## begin

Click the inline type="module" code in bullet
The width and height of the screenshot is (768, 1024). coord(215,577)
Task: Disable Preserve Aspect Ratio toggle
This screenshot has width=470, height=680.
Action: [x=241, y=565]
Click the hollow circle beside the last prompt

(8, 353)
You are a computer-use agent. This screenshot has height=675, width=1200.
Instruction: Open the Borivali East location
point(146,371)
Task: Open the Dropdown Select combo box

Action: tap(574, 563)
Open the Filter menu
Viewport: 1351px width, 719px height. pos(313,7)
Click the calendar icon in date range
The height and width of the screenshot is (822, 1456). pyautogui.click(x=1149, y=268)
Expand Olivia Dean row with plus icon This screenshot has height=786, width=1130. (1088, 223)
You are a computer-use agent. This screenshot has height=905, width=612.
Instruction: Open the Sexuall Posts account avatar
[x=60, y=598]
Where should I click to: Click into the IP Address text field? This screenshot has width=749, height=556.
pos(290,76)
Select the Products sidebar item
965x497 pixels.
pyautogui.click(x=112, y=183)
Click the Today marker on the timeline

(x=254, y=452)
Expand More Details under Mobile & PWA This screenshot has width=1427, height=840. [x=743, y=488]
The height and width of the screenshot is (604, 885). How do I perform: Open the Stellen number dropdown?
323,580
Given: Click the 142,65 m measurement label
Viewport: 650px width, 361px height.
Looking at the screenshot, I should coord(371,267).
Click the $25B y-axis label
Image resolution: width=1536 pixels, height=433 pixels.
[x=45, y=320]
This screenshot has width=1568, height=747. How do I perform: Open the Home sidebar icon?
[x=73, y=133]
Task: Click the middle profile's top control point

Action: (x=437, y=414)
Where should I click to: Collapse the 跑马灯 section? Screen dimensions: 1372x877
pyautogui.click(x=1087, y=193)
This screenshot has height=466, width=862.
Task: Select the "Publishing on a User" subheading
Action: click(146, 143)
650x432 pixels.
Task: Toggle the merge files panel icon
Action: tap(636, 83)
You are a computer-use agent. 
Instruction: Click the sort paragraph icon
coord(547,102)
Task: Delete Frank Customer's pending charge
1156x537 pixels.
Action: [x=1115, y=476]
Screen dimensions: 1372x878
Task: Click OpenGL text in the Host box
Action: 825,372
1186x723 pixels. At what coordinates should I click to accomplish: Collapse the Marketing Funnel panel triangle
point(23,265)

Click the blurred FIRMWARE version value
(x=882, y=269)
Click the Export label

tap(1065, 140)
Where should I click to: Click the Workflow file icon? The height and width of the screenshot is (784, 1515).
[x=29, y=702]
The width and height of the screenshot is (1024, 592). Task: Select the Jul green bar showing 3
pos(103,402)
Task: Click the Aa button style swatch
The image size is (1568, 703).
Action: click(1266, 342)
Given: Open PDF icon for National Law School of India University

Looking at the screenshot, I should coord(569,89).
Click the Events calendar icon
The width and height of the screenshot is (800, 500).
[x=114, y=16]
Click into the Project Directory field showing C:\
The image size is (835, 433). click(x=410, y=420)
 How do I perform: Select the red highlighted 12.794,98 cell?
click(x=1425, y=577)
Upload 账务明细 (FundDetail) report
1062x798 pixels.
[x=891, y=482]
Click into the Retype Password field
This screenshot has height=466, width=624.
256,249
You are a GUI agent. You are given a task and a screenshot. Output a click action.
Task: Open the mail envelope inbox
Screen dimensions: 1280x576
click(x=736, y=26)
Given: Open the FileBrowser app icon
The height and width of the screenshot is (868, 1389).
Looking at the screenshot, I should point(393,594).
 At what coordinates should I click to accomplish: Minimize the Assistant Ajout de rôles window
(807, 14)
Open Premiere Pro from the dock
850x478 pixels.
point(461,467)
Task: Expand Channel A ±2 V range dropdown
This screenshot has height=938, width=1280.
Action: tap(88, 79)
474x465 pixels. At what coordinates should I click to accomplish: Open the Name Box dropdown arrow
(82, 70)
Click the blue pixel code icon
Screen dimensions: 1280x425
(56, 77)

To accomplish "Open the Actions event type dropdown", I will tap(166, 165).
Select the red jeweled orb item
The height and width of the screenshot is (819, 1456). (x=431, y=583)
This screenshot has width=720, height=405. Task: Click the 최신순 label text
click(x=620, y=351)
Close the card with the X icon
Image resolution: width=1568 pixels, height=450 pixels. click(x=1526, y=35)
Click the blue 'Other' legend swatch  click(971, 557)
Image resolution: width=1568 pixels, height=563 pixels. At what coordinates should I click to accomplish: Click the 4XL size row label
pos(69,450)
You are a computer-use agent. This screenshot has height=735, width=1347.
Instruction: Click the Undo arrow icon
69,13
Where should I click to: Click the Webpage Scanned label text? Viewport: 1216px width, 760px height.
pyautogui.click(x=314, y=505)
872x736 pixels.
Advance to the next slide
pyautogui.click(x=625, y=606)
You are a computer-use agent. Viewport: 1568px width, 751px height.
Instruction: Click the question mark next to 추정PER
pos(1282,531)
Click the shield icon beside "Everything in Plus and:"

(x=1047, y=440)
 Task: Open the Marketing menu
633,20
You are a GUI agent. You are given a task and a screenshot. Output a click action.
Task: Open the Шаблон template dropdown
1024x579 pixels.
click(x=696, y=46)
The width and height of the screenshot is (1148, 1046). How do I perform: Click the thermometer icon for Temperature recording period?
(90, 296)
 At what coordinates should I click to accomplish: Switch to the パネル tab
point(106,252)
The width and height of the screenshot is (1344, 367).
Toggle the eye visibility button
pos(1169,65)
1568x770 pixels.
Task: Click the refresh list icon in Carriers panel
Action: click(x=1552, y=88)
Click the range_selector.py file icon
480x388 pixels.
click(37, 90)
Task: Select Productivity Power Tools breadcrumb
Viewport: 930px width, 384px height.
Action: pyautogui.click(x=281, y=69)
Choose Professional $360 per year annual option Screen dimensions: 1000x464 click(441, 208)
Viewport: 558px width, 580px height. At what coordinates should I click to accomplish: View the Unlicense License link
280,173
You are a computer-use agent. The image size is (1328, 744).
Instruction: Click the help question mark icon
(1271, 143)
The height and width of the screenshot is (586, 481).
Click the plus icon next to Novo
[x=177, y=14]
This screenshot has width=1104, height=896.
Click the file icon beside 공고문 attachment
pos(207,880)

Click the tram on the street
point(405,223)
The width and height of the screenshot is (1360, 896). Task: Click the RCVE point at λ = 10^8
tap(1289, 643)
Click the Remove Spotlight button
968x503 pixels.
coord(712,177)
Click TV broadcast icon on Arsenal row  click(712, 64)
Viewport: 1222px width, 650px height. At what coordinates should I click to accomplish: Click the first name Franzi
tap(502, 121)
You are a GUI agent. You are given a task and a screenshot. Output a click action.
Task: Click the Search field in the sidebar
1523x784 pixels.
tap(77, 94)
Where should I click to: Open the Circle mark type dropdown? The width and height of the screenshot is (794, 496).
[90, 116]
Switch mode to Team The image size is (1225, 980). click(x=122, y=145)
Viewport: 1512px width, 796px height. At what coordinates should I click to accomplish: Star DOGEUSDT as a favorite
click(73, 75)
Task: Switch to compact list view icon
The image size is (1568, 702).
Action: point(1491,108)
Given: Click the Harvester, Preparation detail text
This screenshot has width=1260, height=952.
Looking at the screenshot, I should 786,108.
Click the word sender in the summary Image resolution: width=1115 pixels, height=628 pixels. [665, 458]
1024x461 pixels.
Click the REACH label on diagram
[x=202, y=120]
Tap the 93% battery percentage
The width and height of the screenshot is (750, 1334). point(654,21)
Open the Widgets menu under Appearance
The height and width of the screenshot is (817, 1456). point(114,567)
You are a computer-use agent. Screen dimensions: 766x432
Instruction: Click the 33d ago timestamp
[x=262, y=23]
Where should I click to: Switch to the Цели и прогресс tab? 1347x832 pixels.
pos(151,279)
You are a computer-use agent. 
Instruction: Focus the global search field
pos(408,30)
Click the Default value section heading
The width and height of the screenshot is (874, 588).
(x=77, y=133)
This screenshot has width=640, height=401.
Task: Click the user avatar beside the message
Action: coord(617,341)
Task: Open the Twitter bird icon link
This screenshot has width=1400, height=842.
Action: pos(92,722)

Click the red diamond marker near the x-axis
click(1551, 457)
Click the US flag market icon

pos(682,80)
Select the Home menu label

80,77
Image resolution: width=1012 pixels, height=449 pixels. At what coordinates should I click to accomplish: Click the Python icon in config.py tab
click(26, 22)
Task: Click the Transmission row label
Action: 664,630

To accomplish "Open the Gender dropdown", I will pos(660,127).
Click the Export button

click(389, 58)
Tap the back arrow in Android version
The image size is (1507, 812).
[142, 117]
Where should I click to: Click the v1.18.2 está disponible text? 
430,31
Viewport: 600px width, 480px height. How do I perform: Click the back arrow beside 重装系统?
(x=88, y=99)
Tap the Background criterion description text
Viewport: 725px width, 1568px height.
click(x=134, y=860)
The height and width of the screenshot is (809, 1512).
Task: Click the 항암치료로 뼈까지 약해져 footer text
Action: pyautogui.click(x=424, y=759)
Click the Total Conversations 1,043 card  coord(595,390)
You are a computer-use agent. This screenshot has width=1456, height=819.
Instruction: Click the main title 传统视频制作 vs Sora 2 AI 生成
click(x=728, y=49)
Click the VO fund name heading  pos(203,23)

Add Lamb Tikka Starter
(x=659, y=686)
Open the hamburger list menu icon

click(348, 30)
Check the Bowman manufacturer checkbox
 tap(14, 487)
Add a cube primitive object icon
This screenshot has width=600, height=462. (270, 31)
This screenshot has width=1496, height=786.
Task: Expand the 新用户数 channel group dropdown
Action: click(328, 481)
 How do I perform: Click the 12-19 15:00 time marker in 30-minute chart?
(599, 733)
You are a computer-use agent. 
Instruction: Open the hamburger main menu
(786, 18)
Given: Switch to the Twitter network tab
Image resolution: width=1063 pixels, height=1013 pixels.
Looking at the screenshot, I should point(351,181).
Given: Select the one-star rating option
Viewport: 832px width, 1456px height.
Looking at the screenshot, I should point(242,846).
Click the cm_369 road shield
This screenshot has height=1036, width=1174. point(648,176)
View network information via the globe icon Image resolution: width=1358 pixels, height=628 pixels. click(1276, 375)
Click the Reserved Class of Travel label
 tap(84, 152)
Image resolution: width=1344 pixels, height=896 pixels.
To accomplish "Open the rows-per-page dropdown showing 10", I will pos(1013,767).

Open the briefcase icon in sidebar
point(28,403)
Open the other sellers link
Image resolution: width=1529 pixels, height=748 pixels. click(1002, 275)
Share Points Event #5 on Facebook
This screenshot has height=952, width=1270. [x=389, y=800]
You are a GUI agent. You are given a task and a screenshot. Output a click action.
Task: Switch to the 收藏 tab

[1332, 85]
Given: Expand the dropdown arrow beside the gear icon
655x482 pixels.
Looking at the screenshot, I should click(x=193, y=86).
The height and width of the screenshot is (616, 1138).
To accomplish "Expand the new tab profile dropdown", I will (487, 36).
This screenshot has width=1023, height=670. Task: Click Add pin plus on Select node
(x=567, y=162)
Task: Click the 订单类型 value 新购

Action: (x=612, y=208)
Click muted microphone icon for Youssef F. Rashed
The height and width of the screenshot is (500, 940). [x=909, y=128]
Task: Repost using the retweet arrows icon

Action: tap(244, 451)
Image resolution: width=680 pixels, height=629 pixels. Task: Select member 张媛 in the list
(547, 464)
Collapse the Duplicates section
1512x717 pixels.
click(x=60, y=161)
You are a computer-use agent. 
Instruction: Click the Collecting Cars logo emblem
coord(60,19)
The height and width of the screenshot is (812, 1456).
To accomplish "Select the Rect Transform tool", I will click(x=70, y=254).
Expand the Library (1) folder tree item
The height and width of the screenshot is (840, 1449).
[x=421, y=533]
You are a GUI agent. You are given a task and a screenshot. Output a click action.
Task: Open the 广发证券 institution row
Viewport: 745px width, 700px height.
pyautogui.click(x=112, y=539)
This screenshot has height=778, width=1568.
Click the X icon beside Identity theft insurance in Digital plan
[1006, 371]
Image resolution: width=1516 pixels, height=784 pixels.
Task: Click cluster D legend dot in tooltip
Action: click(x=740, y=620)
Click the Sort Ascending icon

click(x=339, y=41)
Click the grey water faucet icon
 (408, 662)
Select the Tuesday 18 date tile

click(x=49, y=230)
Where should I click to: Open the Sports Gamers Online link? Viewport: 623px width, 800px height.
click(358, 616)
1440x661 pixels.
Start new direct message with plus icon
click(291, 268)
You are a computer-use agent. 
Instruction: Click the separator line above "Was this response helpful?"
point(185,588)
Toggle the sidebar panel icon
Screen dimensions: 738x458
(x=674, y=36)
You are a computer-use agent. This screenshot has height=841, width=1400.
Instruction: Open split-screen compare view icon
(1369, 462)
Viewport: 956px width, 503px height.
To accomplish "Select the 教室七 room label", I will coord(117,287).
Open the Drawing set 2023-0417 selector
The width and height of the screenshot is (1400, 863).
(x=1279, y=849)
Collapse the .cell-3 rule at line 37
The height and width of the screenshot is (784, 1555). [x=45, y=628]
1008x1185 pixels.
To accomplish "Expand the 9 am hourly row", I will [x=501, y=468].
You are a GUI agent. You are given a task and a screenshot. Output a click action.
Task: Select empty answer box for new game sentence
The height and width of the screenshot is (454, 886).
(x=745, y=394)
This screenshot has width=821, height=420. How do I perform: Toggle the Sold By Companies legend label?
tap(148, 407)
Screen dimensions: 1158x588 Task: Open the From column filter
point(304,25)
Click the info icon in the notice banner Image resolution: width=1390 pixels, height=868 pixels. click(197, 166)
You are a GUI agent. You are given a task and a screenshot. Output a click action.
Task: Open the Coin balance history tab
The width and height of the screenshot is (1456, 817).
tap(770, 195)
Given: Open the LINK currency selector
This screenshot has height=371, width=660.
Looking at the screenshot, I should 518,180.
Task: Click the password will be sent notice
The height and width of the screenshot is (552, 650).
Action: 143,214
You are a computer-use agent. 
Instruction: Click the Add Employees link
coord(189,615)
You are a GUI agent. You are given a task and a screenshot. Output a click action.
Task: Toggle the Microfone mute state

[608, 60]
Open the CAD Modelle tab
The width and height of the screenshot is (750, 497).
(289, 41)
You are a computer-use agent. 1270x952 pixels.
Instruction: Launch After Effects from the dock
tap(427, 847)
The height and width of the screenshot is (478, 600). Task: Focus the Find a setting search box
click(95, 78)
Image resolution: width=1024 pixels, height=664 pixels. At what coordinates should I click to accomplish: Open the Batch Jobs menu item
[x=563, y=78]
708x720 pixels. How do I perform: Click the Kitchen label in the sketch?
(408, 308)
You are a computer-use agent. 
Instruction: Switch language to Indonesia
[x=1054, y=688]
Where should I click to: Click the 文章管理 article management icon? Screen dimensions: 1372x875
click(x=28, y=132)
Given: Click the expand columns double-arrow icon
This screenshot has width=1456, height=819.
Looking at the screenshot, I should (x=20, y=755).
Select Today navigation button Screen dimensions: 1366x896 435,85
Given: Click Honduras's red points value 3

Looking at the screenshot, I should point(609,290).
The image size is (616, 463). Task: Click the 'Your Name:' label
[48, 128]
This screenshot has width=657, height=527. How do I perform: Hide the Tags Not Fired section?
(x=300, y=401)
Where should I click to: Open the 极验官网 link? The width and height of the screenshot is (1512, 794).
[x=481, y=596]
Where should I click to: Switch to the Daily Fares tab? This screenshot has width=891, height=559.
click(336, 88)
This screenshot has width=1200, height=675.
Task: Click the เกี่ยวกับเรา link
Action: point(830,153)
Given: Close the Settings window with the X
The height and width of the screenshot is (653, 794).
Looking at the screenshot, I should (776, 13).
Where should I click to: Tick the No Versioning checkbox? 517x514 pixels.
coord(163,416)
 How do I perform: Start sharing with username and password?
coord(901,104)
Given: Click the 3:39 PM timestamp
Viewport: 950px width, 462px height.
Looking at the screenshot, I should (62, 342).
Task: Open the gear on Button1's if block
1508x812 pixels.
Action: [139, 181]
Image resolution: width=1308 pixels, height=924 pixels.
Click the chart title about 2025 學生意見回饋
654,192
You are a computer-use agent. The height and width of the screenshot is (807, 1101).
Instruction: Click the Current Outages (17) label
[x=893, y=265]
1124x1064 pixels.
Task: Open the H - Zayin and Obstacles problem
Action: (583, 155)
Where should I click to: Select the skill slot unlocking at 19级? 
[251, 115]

## end

◆ Stated exercise: Reproduce the records word for word, from their first line up to and including the line that contains "Viewport: 1351px width, 719px".

◆ Result:
Click the inline type="module" code in bullet
The width and height of the screenshot is (768, 1024). coord(215,577)
Task: Disable Preserve Aspect Ratio toggle
This screenshot has width=470, height=680.
Action: [x=241, y=565]
Click the hollow circle beside the last prompt

(8, 353)
You are a computer-use agent. This screenshot has height=675, width=1200.
Instruction: Open the Borivali East location
point(146,371)
Task: Open the Dropdown Select combo box

Action: tap(574, 563)
Open the Filter menu
Viewport: 1351px width, 719px height. pos(313,7)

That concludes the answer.